Data extract:

══════

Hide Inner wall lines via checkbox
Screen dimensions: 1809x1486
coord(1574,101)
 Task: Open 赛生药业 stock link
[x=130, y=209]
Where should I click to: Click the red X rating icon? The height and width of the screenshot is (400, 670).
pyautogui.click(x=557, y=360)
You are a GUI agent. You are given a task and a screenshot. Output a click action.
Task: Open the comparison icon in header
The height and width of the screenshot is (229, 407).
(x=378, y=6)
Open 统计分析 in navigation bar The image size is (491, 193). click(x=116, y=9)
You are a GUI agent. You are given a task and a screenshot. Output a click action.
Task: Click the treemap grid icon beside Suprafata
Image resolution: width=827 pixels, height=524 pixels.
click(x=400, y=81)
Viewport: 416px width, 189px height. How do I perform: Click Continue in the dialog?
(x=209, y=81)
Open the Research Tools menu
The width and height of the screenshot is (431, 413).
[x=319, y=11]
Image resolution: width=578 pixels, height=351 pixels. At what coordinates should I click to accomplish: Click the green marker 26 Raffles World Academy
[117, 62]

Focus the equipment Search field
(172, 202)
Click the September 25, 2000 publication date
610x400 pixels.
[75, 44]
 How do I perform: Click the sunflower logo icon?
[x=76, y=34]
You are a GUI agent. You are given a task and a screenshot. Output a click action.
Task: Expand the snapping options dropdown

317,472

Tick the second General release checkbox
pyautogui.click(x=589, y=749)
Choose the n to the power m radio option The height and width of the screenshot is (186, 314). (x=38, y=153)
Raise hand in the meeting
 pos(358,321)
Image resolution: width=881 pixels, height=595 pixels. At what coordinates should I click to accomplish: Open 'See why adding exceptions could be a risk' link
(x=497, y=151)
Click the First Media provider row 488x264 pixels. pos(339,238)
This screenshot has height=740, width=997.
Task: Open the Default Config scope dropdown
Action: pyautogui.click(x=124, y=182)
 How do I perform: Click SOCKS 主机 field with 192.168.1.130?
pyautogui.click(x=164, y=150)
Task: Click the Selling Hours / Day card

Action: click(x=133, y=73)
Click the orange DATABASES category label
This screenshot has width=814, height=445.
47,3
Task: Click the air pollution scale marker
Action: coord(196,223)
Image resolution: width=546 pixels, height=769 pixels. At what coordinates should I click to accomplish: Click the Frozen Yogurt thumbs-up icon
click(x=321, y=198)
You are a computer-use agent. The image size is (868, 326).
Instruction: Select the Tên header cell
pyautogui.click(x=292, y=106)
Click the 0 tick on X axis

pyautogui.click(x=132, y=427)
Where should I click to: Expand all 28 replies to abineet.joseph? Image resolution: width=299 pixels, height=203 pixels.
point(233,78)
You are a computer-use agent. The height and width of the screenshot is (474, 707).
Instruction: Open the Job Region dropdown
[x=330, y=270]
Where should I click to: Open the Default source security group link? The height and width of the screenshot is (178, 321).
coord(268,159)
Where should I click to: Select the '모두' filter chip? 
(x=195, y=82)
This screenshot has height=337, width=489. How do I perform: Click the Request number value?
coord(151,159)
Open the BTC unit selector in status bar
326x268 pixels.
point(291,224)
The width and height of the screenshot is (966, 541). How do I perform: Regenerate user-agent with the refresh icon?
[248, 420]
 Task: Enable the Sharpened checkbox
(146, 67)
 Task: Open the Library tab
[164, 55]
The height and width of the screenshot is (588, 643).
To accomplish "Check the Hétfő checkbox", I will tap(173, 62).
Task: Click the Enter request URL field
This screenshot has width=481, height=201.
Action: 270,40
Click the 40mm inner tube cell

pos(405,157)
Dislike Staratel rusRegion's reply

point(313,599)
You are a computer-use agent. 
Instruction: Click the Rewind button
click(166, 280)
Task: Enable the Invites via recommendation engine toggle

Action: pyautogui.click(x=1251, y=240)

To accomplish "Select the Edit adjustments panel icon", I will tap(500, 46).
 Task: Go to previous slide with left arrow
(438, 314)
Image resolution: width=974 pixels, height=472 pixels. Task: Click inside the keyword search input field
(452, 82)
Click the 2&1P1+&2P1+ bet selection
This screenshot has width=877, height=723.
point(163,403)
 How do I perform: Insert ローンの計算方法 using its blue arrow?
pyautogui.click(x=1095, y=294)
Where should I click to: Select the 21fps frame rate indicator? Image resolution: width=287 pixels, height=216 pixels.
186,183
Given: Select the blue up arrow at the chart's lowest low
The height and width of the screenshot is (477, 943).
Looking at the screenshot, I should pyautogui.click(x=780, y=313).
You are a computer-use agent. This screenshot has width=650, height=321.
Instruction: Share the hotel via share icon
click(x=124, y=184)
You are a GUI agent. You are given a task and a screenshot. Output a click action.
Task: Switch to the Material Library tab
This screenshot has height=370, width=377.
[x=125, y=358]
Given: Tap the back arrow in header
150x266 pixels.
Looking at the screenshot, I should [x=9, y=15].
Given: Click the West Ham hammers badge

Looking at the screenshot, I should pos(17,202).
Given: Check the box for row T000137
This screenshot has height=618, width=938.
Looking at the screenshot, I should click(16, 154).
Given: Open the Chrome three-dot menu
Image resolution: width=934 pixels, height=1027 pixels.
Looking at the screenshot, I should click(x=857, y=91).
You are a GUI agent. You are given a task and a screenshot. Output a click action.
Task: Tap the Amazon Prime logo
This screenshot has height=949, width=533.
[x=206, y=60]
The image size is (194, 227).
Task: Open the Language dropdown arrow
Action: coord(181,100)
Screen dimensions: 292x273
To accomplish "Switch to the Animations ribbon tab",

══════

Work to be completed:
Go through the data above from its first line and copy each line exactly, stopping once the line with "Open the Research Tools menu" has been copied.

Task solution:
Hide Inner wall lines via checkbox
Screen dimensions: 1809x1486
coord(1574,101)
 Task: Open 赛生药业 stock link
[x=130, y=209]
Where should I click to: Click the red X rating icon? The height and width of the screenshot is (400, 670).
pyautogui.click(x=557, y=360)
You are a GUI agent. You are given a task and a screenshot. Output a click action.
Task: Open the comparison icon in header
The height and width of the screenshot is (229, 407).
(x=378, y=6)
Open 统计分析 in navigation bar The image size is (491, 193). click(x=116, y=9)
You are a GUI agent. You are given a task and a screenshot. Output a click action.
Task: Click the treemap grid icon beside Suprafata
Image resolution: width=827 pixels, height=524 pixels.
click(x=400, y=81)
Viewport: 416px width, 189px height. How do I perform: Click Continue in the dialog?
(x=209, y=81)
Open the Research Tools menu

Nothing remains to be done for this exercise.